▶ [ACTIVITY]:
Copy exactly the lines of the records below, and only those lines, beginning with the line that contains "Task: Sort by Akt. Kurs arrow" and ending with the line that contains "The image size is (722, 354).".

▶ [PROVIDED INFORMATION]:
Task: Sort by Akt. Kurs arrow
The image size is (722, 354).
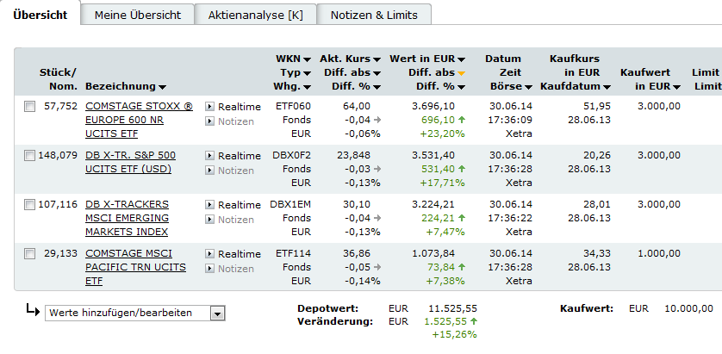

==

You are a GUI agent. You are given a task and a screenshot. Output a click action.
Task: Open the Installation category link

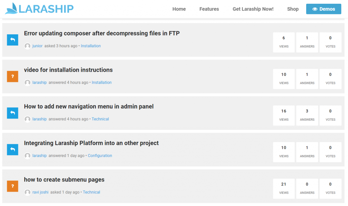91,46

▶ [EXERCISE OUTPUT]:
Task: Sort by Akt. Kurs arrow
The image size is (722, 354).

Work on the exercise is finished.